The Yale Literary Magazine
| Vol. LXXXVIII | MAY, 1923 | No. 8 |
EDITORS
| WALTER EDWARDS HOUGHTON, JR. | ||
| LAIRD SHIELDS GOLDSBOROUGH | DAVID GILLIS CARTER | |
| MORRIS TYLER | NORMAN REGINALD JAFFRAY | |
BUSINESS MANAGERS
| GEORGE W. P. HEFFELFINGER | WALTER CRAFTS |
Leader
There be two handles to all things in this world, one called the good, and one the bad. But a man may lay hold of anything by whichever handle shall please him best.—Old Stoic Maxim.

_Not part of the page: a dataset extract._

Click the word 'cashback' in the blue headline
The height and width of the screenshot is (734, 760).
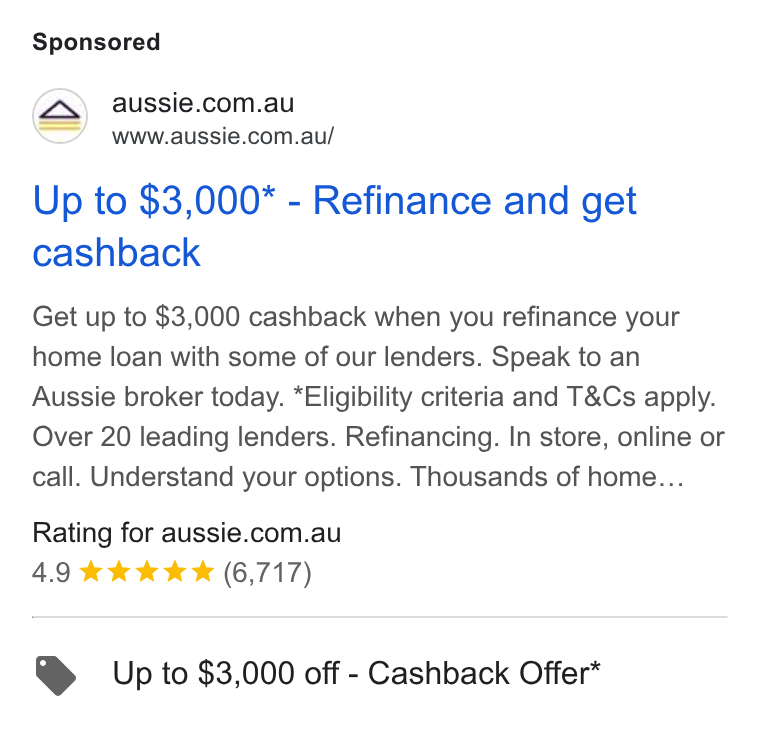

It has been usual, in the past, for Editors of The Yale Literary Magazine to express themselves as strongly opposed to something, when engaged in writing a leader. Two recent leaders have varied this procedure to the extent of declaring the opposition of their authors to opposition, but the principle of being opposed to something remains. At the present moment, it occurs to us that it might be interesting to suppose correct a few of the pessimistic opinions held by that rather noisy group whom we shall call The Troubled Spirits. On the basis of these suppositions, we shall then try to show that, bad as things are, there still remain a few bright spots lurking in unsuspected corners of the very evils whose existence we are admitting, for the sake of argument.